As part of a test bench I'm building, I'm looking for a simple class to calculate a histogram of integer values (number of iterations taken for an algorithm to solve a problem). The answer should be called something like this:

Histogram my_hist = new Histogram();

for( uint i = 0; i < NUMBER_OF_RESULTS; i++ )
{

    myHist.AddValue( some_result );
}

for( uint j = 0; j < myHist.NumOfBins; j++ )
{
     Console.WriteLine( "{0} occurred {1} times", myHist.BinValues[j], myHist.BinCounts[j] );
}

I was suprised a bit of googling didn't turn up a neat solution but maybe I didn't search for the right things. Is there a generic solution out there or is it worth rolling my own?

+4  A: 

You could use SortedDictionary

uint[] items = new uint[] {5, 6, 1, 2, 3, 1, 5, 2}; // sample data
SortedDictionary<uint, int> histogram = new SortedDictionary<uint, int>();
foreach (uint item in items) {
    if (histogram.ContainsKey(item)) {
        histogram[item]++;
    } else {
        histogram[item] = 1;
    }
}
foreach (KeyValuePair<uint, int> pair in histogram) {
    Console.WriteLine("{0} occurred {1} times", pair.Key, pair.Value);
}

This will leave out empty bins, though

Steef
+1: That looks like a good start.

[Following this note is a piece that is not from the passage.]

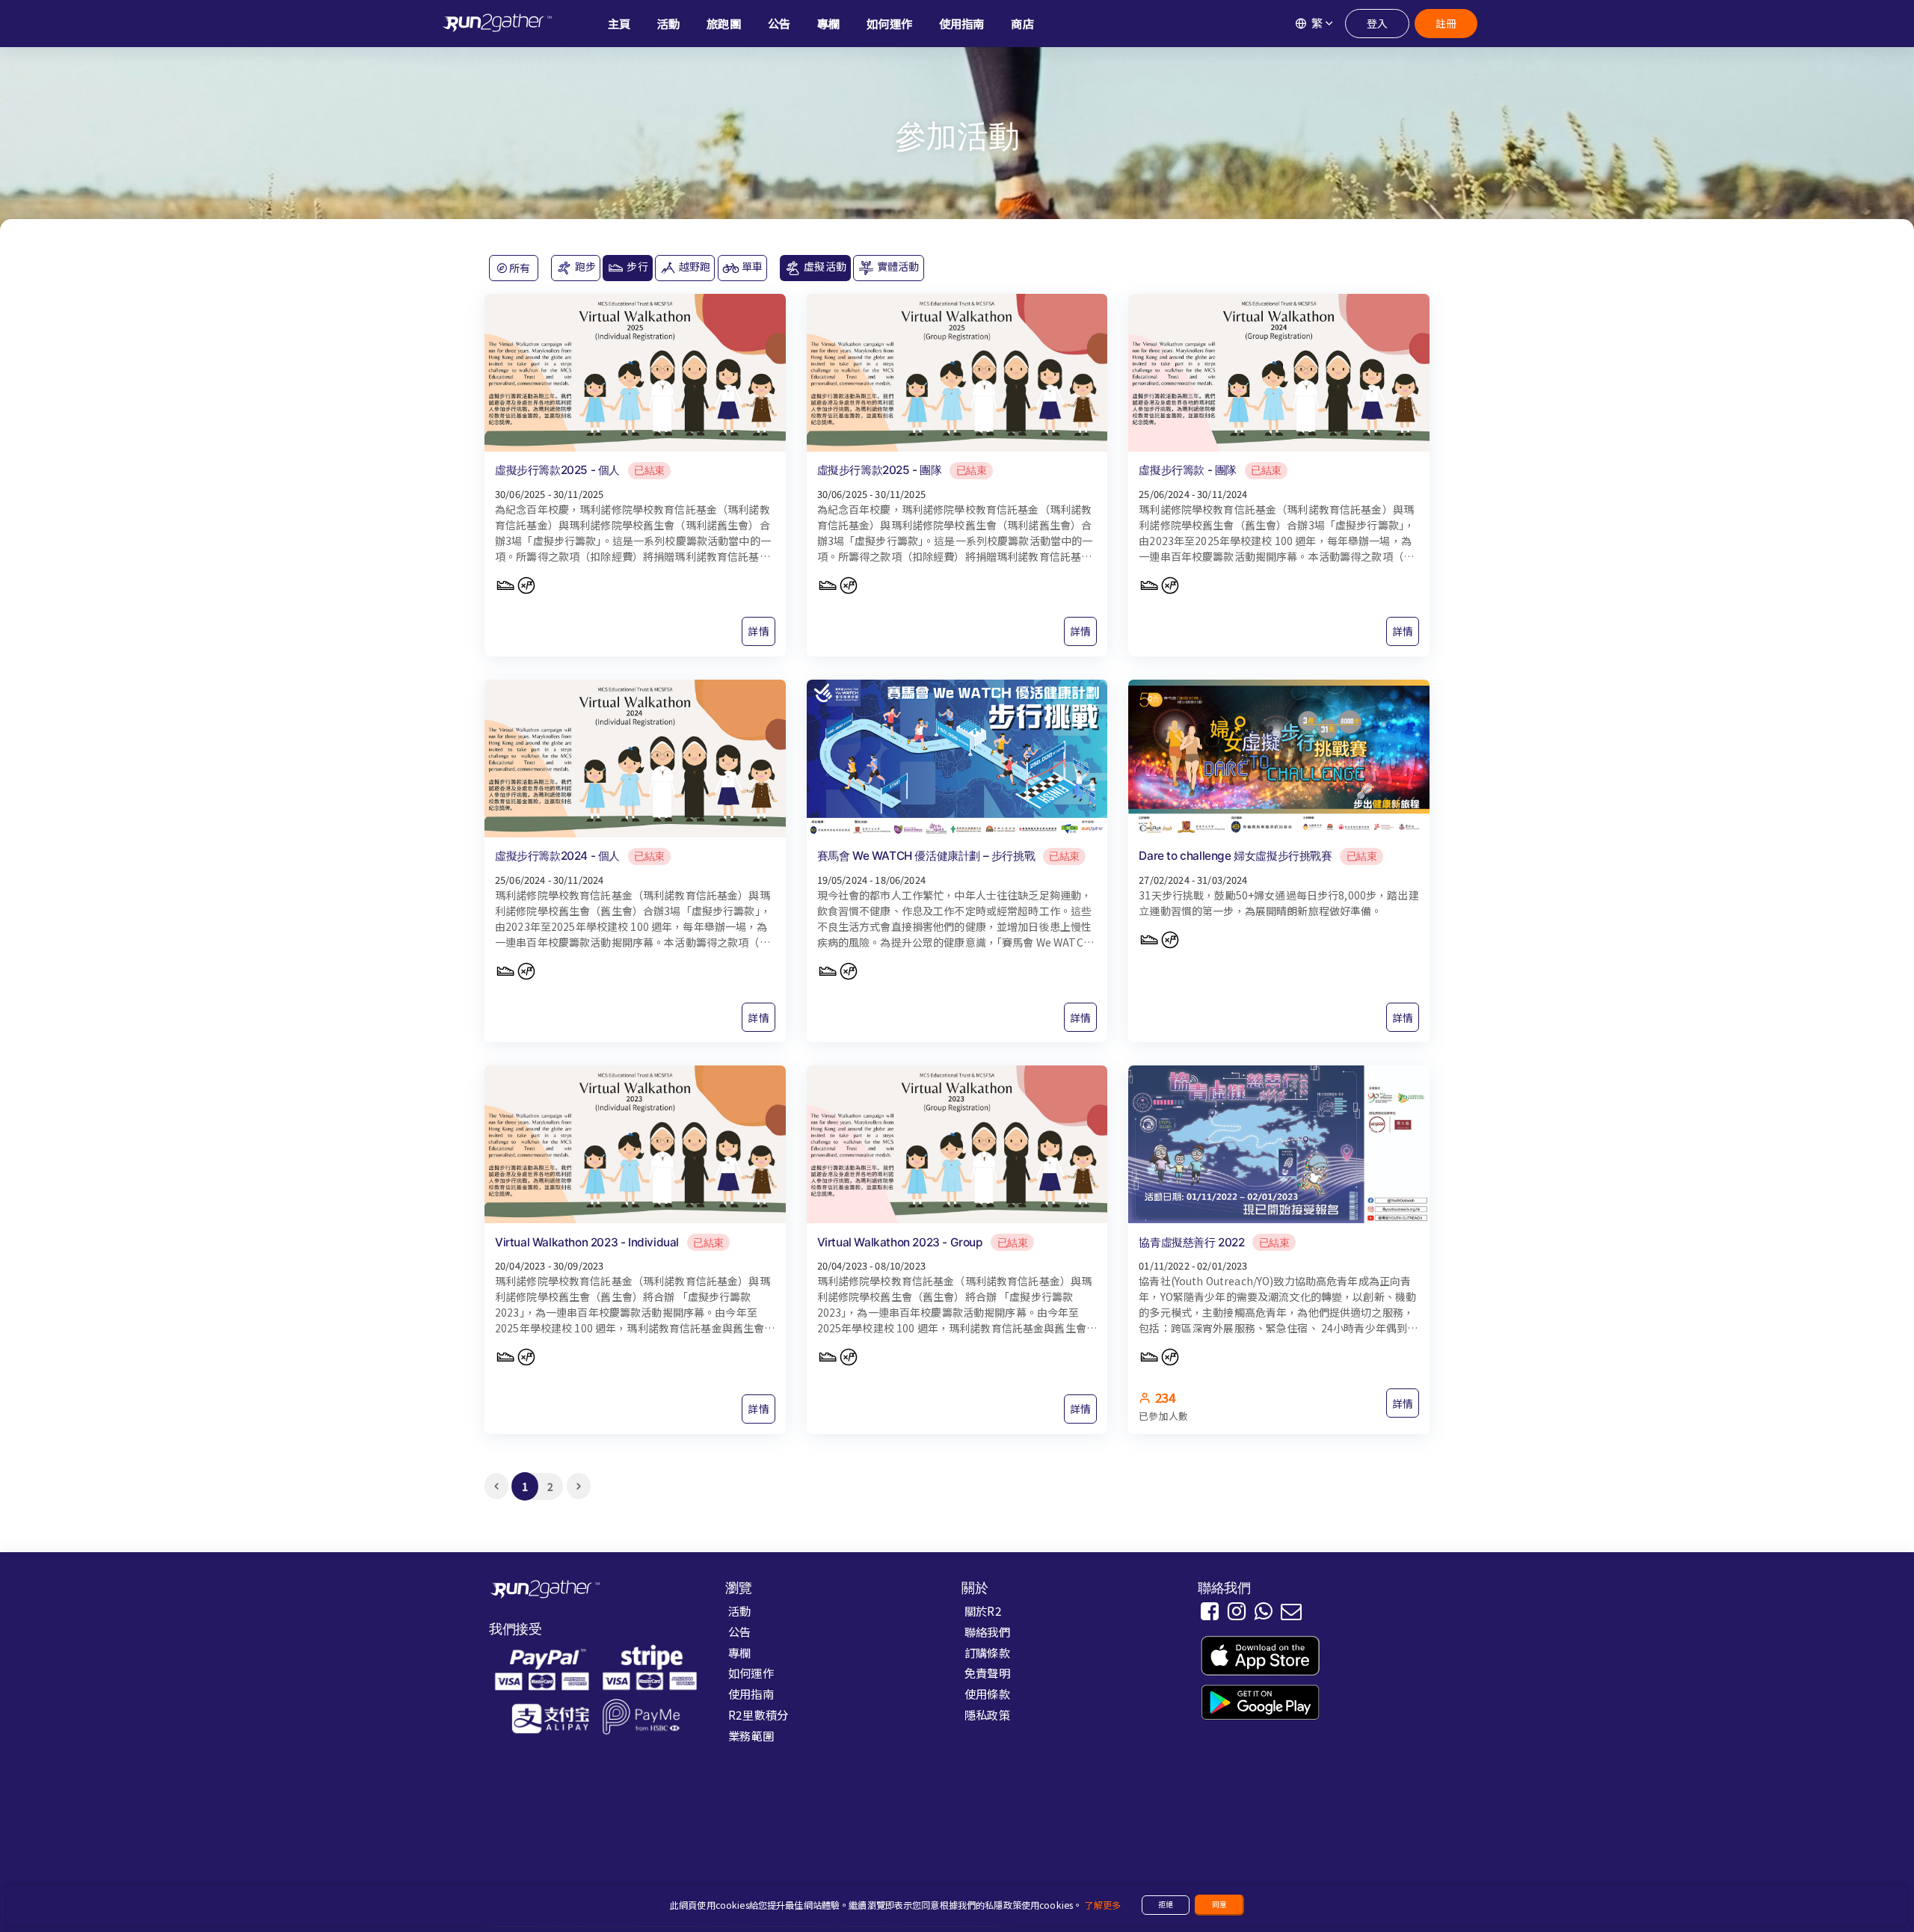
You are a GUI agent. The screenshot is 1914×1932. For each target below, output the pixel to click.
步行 (635, 266)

As it happens I'm only interested in bins which contain data :-)
Jon Cage
+2  A: 

Based on BastardSaint's suggestion I came up with a neat and fairly generic wrapper:

public class Histogram<TVal> : SortedDictionary<TVal, uint>
{
    public void IncrementCount(TVal binToIncrement)
    {
        if (ContainsKey(binToIncrement))
        {
            this[binToIncrement]++;
        }
        else
        {
            Add(binToIncrement, 1);
        }
    }
}

So now I can do:

const uint numOfInputDataPoints = 5;
Histogram<uint> hist = new Histogram<uint>();

// Fill the histogram with data
for (uint i = 0; i < numOfInputDataPoints; i++)
{
    // Grab a result from my algorithm
    uint numOfIterationsForSolution = MyAlorithm.Run();

    // Add the number to the histogram
    hist.IncrementCount( numOfIterationsForSolution );
}

// Report the results
foreach (KeyValuePair<uint, uint> histEntry in hist.AsEnumerable())
{
    Console.WriteLine("{0} occurred {1} times", histEntry.Key, histEntry.Value);
}

Took me a while to work out how to make it generic (to begin with I just overrode the SortedDictionary constructor which meant you could only use it for uint keys).

Jon Cage
BastardSaint's method of checking using Contains() is somewhat (a lot) wiser than relying on exceptions. This will give a spike everytime a new number's frequency is getting stored.
Cecil Has a Name
Thinking about it now, perhaps doing the check every time is a better way of checking for existance. I guess it depends whether you're expecting to add lots of very similar items (which I am) or whether you're expecting a histogram with many more unique entires. My hunch was that it would be faster in my case(?)
Jon Cage
Changed the example to use the if-else solution.